§ **Instructions for the task**: Print word for word the lines of the material from the one that contains "You are a computer-use" through the end of the material, inclusive. Leave the pictures out.

§ **Records shown**:

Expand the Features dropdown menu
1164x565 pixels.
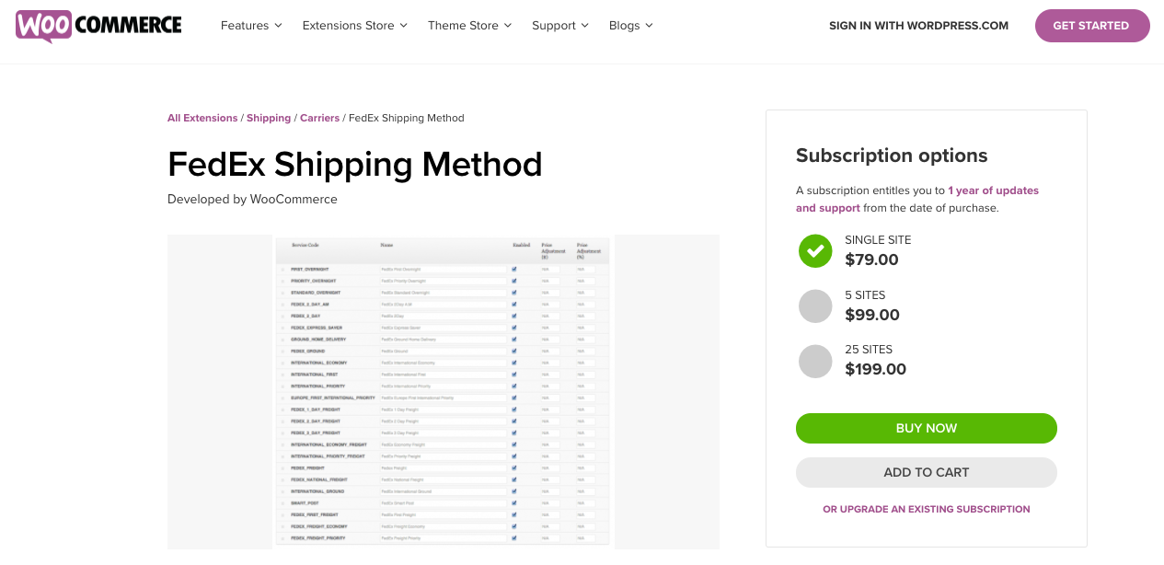(251, 26)
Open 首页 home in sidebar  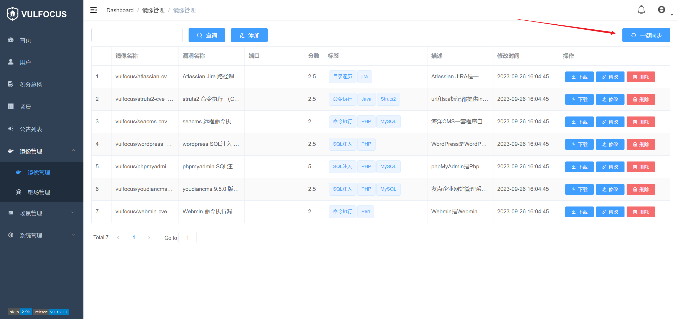click(x=25, y=40)
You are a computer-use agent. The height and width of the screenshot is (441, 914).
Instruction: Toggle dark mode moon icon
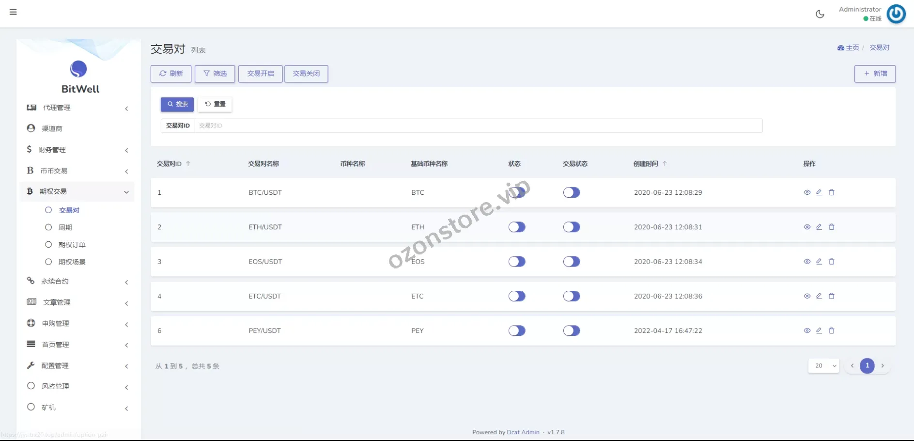pos(820,14)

§ **Problem solution**:
You are a computer-use agent. The height and width of the screenshot is (441, 914).
Instruction: Toggle dark mode moon icon
pos(820,14)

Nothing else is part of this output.